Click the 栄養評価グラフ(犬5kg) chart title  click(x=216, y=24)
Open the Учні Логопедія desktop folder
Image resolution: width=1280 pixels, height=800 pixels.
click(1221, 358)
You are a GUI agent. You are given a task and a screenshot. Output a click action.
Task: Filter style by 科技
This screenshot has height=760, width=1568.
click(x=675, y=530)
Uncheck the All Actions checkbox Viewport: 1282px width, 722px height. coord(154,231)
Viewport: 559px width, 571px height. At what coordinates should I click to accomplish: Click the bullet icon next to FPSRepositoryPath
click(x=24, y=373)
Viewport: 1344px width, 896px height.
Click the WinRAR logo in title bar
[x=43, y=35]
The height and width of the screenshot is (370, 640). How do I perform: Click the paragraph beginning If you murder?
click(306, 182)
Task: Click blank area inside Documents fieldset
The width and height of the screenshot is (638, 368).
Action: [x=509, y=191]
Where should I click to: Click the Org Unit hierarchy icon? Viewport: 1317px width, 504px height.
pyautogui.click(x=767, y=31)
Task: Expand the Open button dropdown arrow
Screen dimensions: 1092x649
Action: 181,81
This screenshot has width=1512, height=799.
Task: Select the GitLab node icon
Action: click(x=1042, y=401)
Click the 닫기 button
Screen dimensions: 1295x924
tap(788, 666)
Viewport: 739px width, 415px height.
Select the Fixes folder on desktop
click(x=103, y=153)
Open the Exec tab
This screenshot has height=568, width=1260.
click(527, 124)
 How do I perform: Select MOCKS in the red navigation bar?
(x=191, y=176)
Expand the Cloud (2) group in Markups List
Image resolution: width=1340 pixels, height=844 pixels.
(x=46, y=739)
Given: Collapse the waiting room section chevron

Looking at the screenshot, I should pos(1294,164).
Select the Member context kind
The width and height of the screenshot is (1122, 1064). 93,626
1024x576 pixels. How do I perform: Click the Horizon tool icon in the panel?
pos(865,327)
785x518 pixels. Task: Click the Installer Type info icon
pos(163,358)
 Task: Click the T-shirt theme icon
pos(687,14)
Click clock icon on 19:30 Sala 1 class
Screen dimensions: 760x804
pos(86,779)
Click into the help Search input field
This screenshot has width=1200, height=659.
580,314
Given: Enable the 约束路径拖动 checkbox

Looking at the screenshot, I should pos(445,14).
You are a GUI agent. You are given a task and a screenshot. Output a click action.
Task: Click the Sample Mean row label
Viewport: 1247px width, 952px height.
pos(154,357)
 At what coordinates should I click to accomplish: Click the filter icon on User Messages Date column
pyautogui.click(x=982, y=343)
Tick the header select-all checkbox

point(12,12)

- **Work request**: Provide only the count of lines above in which the word "Expand" occurs.

- **Written response**: 2